Estado fallido

Un adiós entre sonrisas

Anoche en MILENIO Televisión transmitimos un reportaje acerca de la carrera de Jorge Arvizu, El Tata, y ocurrió algo que yo no había visto que pasara antes. Gran parte del equipo que trabaja en el estudio se detuvo para ver intensamente la pantalla y sonreían como niños viendo las imágenes de Benito Bodoque, Pedro Picapiedra, algunos de los Looney Tunes, las Chicas superpoderosas y tantos más. Fue particularmente conmovedor porque todos se veían completamente absortos en sus recuerdos. Y créanme, esto no pasa muy seguido en las noticias, sean las que sean. Por estos monitores hemos visto todo. Pero hubo algo tan particular y hermoso respecto al talento de este hombre que no pudo más que surtir ese efecto.

Las nuevas generaciones nunca entenderán esto, pero hace apenas un par de décadas simplemente no teníamos opciones televisivas. Por lo mismo había una de dos: o aceptábamos y consumíamos como zombies lo que había en esos televisores o nos volvíamos parte de esa muy vocal minoría que decía que todo era una absoluta basura. El tiempo tiene que pasar para que tengamos esa perspectiva, tal vez, pero me da gusto saber que no nos esperamos hasta hoy para reconocer y decirle a Jorge Arvizu que él era absolutamente el mejor en el mundo para hacer lo que hacía.

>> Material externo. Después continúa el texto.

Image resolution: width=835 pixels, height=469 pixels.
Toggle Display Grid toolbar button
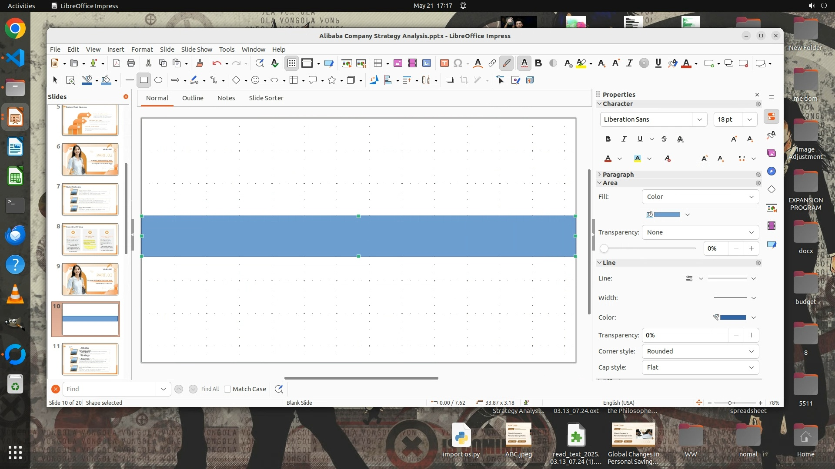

No estaba solo, no era un santo, no fue logro de un solo hombre, pero me como mi zapato si alguien puede decirme que este hombre no fue parte fundamental, hermosa y positiva de tantas de nuestras infancias. ¿Cuántas veces cantamos el “Aloha Hawaii” al estilo Benito Bodoque? ¿Cuántos recuerdos? Y cuántas historias que de niños nunca hubiéramos entendido pero que El Tata y sus contemporáneos gozaban de contar años después.

Resulta que en los sesenta y particularmente los setenta, no era tan estricto el control que las productoras originales de los programas a ser doblados regían sobre las producciones en español. Y estos grandes actores se daban una divertida como los grandes, cambiando significados, aplicando algunas veces dobles sentidos, y simple, y sencillamente pasándola tan bien que casi todos aseguramos que esos programas eran mejores en español que en su idioma original.

No había nada ahí que pudiera arruinar la inocencia de un niño, pero como adultos y creativos brillantes que eran había un mar de historias que quedaron registradas para siempre en estas caricaturas.

Siempre es triste dar la nota de un artista que ha fallecido, pero no siempre se logra que todo sea a través de las inevitables sonrisas de nostalgia, más allá de cualquier polémica, que nos haya provocado su trayectoria.

¡Que alguien me explique!

¿Por qué si Cinépolis tiene literalmente las mejores palomitas del mundo (las enchiladas) las han desaparecido (aunque sea temporalmente) por unas cosas de queso en polvo que no merecen ni ser mencionadas? Está bien, es cuestión de gustos pero por este medio levanto la mano para declarar que hasta he entrado a ver películas que no me interesaban simplemente por la idea de comerme ese maíz inflado con chilito. ¿No volverán? Sería una muy triste decisión para mí y muchos en mi clan.